STATED PROBLEM
Turn the records below into a Markdown table with two columns, No. and Line: number each line in order and skip any blank lines.

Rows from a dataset
--- START ---

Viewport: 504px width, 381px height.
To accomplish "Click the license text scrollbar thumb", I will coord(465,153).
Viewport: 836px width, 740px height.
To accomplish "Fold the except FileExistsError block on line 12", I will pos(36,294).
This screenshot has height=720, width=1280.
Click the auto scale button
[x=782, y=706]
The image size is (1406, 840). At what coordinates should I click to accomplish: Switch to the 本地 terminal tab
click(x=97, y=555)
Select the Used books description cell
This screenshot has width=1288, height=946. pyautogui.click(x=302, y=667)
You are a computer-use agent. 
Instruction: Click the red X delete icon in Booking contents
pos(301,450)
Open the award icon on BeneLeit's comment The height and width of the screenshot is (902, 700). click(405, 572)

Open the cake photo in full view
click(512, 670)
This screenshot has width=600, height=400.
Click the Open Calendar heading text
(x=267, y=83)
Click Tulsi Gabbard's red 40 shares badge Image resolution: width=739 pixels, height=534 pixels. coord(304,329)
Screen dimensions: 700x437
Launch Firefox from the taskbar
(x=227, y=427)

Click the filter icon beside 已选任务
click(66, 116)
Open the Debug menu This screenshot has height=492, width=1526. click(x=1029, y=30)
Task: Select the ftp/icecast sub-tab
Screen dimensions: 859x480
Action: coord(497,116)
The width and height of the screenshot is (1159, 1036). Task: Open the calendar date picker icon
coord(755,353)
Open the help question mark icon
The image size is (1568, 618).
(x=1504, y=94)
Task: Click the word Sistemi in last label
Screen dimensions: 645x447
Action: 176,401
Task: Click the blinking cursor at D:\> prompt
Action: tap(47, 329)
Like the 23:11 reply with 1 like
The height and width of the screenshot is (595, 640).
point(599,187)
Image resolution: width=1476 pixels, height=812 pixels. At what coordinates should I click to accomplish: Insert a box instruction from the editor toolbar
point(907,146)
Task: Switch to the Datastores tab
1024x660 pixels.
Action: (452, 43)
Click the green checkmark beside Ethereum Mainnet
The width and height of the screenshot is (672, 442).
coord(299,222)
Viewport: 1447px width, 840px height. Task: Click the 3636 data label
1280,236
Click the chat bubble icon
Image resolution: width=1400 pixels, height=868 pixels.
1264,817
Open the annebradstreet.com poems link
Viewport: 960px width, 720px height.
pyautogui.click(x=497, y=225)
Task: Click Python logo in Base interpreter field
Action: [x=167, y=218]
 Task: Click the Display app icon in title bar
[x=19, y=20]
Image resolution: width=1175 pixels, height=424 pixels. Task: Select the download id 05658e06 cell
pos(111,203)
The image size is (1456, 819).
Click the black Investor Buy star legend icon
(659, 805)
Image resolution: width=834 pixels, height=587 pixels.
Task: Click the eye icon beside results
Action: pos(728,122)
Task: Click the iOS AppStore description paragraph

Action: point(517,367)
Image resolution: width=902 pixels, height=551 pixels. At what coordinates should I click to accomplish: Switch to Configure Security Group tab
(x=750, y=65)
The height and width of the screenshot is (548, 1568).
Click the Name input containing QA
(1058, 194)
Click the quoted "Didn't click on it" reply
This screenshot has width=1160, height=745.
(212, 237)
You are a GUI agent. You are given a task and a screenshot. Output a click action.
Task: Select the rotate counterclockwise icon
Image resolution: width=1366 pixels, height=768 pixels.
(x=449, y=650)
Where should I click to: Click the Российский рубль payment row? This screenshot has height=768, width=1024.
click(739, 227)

--- END ---

SOLUTION TO THE EXERCISE
| No. | Line |
|---|---|
| 1 | Viewport: 504px width, 381px height. |
| 2 | To accomplish "Click the license text scrollbar thumb", I will coord(465,153). |
| 3 | Viewport: 836px width, 740px height. |
| 4 | To accomplish "Fold the except FileExistsError block on line 12", I will pos(36,294). |
| 5 | This screenshot has height=720, width=1280. |
| 6 | Click the auto scale button |
| 7 | [x=782, y=706] |
| 8 | The image size is (1406, 840). At what coordinates should I click to accomplish: Switch to the 本地 terminal tab |
| 9 | click(x=97, y=555) |
| 10 | Select the Used books description cell |
| 11 | This screenshot has width=1288, height=946. pyautogui.click(x=302, y=667) |
| 12 | You are a computer-use agent.  |
| 13 | Instruction: Click the red X delete icon in Booking contents |
| 14 | pos(301,450) |
| 15 | Open the award icon on BeneLeit's comment The height and width of the screenshot is (902, 700). click(405, 572) |
| 16 | Open the cake photo in full view |
| 17 | click(512, 670) |
| 18 | This screenshot has width=600, height=400. |
| 19 | Click the Open Calendar heading text |
| 20 | (x=267, y=83) |
| 21 | Click Tulsi Gabbard's red 40 shares badge Image resolution: width=739 pixels, height=534 pixels. coord(304,329) |
| 22 | Screen dimensions: 700x437 |
| 23 | Launch Firefox from the taskbar |
| 24 | (x=227, y=427) |
| 25 | Click the filter icon beside 已选任务 |
| 26 | click(66, 116) |
| 27 | Open the Debug menu This screenshot has height=492, width=1526. click(x=1029, y=30) |
| 28 | Task: Select the ftp/icecast sub-tab |
| 29 | Screen dimensions: 859x480 |
| 30 | Action: coord(497,116) |
| 31 | The width and height of the screenshot is (1159, 1036). Task: Open the calendar date picker icon |
| 32 | coord(755,353) |
| 33 | Open the help question mark icon |
| 34 | The image size is (1568, 618). |
| 35 | (x=1504, y=94) |
| 36 | Task: Click the word Sistemi in last label |
| 37 | Screen dimensions: 645x447 |
| 38 | Action: 176,401 |
| 39 | Task: Click the blinking cursor at D:\> prompt |
| 40 | Action: tap(47, 329) |
| 41 | Like the 23:11 reply with 1 like |
| 42 | The height and width of the screenshot is (595, 640). |
| 43 | point(599,187) |
| 44 | Image resolution: width=1476 pixels, height=812 pixels. At what coordinates should I click to accomplish: Insert a box instruction from the editor toolbar |
| 45 | point(907,146) |
| 46 | Task: Switch to the Datastores tab |
| 47 | 1024x660 pixels. |
| 48 | Action: (452, 43) |
| 49 | Click the green checkmark beside Ethereum Mainnet |
| 50 | The width and height of the screenshot is (672, 442). |
| 51 | coord(299,222) |
| 52 | Viewport: 1447px width, 840px height. Task: Click the 3636 data label |
| 53 | 1280,236 |
| 54 | Click the chat bubble icon |
| 55 | Image resolution: width=1400 pixels, height=868 pixels. |
| 56 | 1264,817 |
| 57 | Open the annebradstreet.com poems link |
| 58 | Viewport: 960px width, 720px height. |
| 59 | pyautogui.click(x=497, y=225) |
| 60 | Task: Click Python logo in Base interpreter field |
| 61 | Action: [x=167, y=218] |
| 62 |  Task: Click the Display app icon in title bar |
| 63 | [x=19, y=20] |
| 64 | Image resolution: width=1175 pixels, height=424 pixels. Task: Select the download id 05658e06 cell |
| 65 | pos(111,203) |
| 66 | The image size is (1456, 819). |
| 67 | Click the black Investor Buy star legend icon |
| 68 | (659, 805) |
| 69 | Image resolution: width=834 pixels, height=587 pixels. |
| 70 | Task: Click the eye icon beside results |
| 71 | Action: pos(728,122) |
| 72 | Task: Click the iOS AppStore description paragraph |
| 73 | Action: point(517,367) |
| 74 | Image resolution: width=902 pixels, height=551 pixels. At what coordinates should I click to accomplish: Switch to Configure Security Group tab |
| 75 | (x=750, y=65) |
| 76 | The height and width of the screenshot is (548, 1568). |
| 77 | Click the Name input containing QA |
| 78 | (1058, 194) |
| 79 | Click the quoted "Didn't click on it" reply |
| 80 | This screenshot has width=1160, height=745. |
| 81 | (212, 237) |
| 82 | You are a GUI agent. You are given a task and a screenshot. Output a click action. |
| 83 | Task: Select the rotate counterclockwise icon |
| 84 | Image resolution: width=1366 pixels, height=768 pixels. |
| 85 | (x=449, y=650) |
| 86 | Where should I click to: Click the Российский рубль payment row? This screenshot has height=768, width=1024. |
| 87 | click(739, 227) |